In the PICK world, you'd add a dictionary definition record to the dictionary of the PRODUCTS file and use a translate correlative code, "TCOLOURS;X;1;1" to pull the name of the COLOUR in, using the COLOUR_ID field on the PRODUCTS table. the "X" in that correlatives is a code that says, "If there's no item in the target table (COLOURS) that contains that id, return an empty string." The result would look something like this:
P_ID P_NAME............... C_ID.. C_NAME
1 Widget 1 Red
2 Gidget 2 Green
3 Gadget 1 Red
4 Thing-a-ma-bob 4 Blue
5 What-cha-ma-call-it
6 Whatever 3 Purple
1 Widget 1 Red
2 Gidget 2 Green
3 Gadget 1 Red
4 Thing-a-ma-bob 4 Blue
5 What-cha-ma-call-it
6 Whatever 3 Purple
No NULL values exist in the PICK world. You would have to come up with a special value for "unknown" or "N/A" and handle it explicitly. That can be done and would be far more obvious and intuitive than SQL's NULL value.
Dick Pick and Don Nelson designed their database to store its data as a sparsely populated string, called a dynamic array. Empty strings were quite common and very efficient. Empty strings were often called NULL, but did not have the same meaning as in SQL.
How Did Liberty ODBC Handle This?
PICK users were (and in some cases still are) a very unique breed. They were typically business people, with no computer science training, who found the PICK system so intuitive that they could create their own queries, and in many cases help design their own databases. This sometimes caused problems because with their lack of computer science background, they'd do things that would cause their system to grind to a halt.
As we started moving these people into the ODBC world, they would try to pull data into Excel, and things would go sideways quickly.
One of the problems was that they would do a full Cartesian join, assuming that the SQL processor would be "smart enough" to figure out the obvious join conditions. Our very tiny, simple example above produced 24 rows. Let's imagine that you have your largest table, with 1 million rows of data, and you join it to a parts table with 10 thousand rows. 1 million times 10 thousand is 10 billion rows. The result set will be 10 thousand times bigger than your biggest table. This likely results in two undesirable problems:
- It will take forever to come back with results
- You will likely run out of disk space and crash your system
We added logic to our SQL processor to detect a Cartesian join. If we saw one, we'd check a system parameter called "allow_full_cartesian_joins". The default value was FALSE. A user could change the setting. If they did it using our admin tool, we'd put up a big warning and give the the option to cancel out or proceed. This alone solved a lot of support problems.
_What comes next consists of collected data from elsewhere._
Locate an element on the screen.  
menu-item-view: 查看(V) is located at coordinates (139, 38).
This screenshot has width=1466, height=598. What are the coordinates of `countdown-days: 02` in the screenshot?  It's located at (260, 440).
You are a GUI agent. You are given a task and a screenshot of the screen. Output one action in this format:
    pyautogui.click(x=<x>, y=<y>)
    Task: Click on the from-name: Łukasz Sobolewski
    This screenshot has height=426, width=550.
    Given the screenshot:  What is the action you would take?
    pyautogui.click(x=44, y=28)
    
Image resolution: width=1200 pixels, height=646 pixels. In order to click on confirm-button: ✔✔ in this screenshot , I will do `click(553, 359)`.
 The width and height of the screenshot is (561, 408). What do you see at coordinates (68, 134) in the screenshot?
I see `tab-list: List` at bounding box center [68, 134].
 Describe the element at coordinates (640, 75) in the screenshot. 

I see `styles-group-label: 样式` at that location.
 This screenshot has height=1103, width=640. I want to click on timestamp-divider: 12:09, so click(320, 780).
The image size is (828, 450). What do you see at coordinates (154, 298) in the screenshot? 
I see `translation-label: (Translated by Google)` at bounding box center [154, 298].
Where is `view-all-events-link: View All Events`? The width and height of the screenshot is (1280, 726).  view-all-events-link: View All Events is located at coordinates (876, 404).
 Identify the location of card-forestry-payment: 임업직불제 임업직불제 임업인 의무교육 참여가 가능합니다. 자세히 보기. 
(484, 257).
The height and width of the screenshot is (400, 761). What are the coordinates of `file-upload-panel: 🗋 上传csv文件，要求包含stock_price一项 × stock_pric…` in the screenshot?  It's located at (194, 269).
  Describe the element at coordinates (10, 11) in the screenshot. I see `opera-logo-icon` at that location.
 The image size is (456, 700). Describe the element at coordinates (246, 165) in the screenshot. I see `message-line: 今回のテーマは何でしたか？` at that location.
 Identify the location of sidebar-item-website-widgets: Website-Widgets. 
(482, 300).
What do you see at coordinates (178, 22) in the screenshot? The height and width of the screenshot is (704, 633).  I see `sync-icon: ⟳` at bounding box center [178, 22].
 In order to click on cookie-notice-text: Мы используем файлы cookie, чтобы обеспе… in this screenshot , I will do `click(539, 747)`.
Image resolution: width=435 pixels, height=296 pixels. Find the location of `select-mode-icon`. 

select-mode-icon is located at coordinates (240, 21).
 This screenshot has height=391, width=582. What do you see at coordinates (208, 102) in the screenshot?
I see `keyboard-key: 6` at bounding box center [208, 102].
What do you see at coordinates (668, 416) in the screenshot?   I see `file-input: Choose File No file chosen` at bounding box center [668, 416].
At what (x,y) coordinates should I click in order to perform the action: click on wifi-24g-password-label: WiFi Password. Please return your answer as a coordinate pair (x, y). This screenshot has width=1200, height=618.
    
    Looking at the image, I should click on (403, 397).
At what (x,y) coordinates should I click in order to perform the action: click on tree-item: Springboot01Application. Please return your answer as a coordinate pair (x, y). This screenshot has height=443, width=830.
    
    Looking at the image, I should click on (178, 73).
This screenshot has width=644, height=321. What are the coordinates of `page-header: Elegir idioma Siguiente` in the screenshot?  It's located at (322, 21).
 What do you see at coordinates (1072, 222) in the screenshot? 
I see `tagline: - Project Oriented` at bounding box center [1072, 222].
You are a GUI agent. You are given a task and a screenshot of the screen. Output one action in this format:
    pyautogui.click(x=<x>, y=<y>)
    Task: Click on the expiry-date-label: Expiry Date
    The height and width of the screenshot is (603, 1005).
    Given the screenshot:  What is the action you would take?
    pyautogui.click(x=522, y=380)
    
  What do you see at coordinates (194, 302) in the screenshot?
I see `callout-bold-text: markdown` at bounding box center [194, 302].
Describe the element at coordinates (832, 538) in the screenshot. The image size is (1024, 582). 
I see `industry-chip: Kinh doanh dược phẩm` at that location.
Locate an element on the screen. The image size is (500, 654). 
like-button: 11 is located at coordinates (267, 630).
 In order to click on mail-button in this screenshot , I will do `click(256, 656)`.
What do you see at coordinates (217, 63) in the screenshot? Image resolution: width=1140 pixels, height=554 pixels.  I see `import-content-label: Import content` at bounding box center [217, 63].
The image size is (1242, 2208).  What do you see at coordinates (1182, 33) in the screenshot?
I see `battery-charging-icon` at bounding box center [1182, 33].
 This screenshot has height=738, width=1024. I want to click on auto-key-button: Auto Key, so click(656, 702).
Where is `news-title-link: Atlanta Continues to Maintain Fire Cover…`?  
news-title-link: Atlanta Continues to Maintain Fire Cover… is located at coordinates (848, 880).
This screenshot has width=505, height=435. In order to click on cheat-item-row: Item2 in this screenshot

The other thing we did was to ALWAYS teach our users what a LEFT OUTER JOIN was and why the ALMOST ALWAYS wanted it!
And lastly, we would train our users to understand what a SQL NULL was and what the pitfalls were, and that when they transferred an empty string to a SQL VARCHAR field, it would become a nasty NULL, and would often behave in ways that were counter-intuitive.